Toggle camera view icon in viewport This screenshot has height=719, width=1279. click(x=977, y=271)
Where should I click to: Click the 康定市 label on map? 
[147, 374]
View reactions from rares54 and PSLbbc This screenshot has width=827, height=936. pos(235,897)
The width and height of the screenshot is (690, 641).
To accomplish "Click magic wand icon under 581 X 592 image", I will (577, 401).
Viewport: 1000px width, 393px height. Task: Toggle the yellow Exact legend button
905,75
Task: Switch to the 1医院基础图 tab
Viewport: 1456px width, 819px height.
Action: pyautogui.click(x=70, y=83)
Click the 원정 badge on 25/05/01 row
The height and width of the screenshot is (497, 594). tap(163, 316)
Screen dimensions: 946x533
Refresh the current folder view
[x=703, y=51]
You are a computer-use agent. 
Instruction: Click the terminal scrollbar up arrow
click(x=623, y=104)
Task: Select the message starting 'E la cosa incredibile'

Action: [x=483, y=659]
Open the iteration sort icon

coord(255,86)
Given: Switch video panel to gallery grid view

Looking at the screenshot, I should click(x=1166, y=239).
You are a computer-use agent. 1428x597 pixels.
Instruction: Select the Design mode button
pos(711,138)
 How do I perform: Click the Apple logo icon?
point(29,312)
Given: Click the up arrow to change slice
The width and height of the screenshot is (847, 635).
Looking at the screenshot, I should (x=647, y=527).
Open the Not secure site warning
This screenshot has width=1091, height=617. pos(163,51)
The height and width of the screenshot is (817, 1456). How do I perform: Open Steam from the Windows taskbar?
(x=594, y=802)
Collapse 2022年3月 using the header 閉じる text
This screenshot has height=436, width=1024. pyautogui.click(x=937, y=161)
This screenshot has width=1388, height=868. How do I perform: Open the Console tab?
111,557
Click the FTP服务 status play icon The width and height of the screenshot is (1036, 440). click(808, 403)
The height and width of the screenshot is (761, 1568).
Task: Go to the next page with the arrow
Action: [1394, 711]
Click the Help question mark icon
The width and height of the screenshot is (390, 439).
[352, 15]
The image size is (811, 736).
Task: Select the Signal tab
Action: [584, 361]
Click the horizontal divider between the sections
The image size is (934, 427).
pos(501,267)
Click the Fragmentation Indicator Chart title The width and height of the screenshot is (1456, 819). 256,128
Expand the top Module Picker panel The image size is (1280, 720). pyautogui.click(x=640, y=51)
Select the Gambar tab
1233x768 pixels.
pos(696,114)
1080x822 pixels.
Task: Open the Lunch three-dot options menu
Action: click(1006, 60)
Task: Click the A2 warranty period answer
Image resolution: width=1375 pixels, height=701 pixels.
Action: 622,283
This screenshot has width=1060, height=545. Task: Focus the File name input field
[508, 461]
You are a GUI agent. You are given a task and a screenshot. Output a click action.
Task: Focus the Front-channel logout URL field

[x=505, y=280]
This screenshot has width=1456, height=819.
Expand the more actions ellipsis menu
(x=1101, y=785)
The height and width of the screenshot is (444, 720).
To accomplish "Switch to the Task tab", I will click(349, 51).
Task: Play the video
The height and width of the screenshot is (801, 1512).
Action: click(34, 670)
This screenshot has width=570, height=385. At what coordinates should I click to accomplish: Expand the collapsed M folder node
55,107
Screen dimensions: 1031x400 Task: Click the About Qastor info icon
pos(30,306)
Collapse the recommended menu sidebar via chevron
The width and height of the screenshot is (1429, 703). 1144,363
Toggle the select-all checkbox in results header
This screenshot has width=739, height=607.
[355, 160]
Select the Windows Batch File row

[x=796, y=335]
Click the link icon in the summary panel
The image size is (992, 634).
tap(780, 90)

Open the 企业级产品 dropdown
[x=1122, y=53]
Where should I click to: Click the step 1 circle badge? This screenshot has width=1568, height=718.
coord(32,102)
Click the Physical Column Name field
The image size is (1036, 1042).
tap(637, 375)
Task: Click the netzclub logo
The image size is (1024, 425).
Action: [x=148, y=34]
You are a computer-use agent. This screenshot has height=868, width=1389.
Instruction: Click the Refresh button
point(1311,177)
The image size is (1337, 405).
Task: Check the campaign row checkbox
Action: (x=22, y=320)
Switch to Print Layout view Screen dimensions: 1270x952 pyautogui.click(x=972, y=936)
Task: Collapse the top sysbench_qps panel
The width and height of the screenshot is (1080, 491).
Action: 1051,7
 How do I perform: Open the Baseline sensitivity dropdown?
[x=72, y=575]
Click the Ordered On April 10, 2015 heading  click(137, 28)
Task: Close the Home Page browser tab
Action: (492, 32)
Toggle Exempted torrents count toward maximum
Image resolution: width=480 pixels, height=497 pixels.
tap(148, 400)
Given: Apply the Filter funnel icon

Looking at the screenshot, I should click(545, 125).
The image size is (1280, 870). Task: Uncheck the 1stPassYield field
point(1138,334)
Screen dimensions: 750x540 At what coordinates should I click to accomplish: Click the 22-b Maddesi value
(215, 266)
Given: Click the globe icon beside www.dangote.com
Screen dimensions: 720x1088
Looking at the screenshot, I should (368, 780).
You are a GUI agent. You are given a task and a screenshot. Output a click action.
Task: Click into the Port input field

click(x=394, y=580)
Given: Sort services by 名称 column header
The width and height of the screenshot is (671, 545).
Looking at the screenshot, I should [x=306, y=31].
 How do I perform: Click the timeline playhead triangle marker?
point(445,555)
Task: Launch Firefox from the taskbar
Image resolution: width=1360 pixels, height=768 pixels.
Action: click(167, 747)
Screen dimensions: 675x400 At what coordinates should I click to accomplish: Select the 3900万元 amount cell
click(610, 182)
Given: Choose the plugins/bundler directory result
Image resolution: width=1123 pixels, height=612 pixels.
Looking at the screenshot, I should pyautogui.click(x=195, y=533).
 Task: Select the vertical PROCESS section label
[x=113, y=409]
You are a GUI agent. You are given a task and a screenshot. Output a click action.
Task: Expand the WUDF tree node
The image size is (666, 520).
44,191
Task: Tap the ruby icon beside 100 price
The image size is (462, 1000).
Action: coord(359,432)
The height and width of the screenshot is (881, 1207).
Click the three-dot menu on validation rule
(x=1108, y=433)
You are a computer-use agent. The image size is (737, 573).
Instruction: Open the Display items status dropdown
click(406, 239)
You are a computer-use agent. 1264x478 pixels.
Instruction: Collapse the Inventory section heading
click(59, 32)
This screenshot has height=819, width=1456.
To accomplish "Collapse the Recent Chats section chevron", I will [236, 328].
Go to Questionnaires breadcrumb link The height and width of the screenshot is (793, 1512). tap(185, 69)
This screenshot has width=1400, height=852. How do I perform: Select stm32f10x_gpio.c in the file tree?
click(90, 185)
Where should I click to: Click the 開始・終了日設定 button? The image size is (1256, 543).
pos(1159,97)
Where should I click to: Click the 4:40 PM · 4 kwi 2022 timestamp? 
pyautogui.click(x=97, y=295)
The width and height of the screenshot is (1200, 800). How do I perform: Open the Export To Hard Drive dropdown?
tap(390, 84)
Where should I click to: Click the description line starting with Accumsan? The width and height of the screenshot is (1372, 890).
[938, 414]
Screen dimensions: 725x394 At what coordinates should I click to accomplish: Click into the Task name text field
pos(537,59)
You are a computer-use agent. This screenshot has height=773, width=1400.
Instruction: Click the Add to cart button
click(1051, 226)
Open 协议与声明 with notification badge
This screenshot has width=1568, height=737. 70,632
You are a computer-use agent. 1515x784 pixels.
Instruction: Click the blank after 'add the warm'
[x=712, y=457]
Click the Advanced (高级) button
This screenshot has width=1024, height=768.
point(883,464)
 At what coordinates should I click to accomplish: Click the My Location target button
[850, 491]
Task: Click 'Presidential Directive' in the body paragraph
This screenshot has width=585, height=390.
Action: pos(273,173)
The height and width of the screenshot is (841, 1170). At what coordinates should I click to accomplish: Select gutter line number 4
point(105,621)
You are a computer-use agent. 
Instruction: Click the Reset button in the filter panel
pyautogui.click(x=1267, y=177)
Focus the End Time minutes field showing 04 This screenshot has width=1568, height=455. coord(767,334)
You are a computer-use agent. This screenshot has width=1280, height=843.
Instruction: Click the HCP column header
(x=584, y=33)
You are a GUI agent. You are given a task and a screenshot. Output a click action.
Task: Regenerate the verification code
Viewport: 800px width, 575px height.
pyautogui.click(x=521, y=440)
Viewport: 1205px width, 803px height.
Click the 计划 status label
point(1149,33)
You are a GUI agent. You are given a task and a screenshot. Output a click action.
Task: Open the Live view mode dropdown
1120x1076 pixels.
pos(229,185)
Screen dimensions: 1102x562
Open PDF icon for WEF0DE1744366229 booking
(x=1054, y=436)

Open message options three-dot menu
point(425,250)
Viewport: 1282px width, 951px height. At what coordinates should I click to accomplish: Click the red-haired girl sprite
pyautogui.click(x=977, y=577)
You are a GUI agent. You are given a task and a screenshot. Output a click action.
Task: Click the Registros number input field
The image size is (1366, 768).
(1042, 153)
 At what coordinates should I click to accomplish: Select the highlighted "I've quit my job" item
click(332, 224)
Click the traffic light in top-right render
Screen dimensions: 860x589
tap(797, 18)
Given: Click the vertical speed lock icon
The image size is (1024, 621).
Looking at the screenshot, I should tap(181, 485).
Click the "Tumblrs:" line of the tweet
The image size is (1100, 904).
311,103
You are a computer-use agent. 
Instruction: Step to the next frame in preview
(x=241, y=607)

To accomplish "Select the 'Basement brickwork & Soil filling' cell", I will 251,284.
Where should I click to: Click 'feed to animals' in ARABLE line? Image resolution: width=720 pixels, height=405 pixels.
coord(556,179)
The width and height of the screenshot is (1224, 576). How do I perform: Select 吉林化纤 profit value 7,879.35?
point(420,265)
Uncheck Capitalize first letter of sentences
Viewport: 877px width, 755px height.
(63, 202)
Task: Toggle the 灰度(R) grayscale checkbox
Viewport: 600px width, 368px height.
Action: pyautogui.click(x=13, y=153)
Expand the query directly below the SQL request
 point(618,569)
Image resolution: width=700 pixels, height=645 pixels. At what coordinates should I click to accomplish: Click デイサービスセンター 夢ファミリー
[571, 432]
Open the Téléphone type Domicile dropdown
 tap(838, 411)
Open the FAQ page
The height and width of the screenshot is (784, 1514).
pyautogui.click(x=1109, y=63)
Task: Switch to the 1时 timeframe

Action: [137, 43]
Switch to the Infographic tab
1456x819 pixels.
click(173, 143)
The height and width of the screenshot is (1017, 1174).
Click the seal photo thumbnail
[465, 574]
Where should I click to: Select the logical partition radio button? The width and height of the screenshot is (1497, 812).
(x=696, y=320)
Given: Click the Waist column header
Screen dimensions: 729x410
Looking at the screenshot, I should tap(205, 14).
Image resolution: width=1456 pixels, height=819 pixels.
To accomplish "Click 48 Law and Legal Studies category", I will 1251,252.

------------------------

→ **Exercise objective**
Print the rows above again without any change, starting with the line that contains "At what coordinates should I click to accomplish: Click the My" and going on through the line that contains "Action: pos(273,173)".

→ **Written reply**
 At what coordinates should I click to accomplish: Click the My Location target button
[850, 491]
Task: Click 'Presidential Directive' in the body paragraph
This screenshot has width=585, height=390.
Action: pos(273,173)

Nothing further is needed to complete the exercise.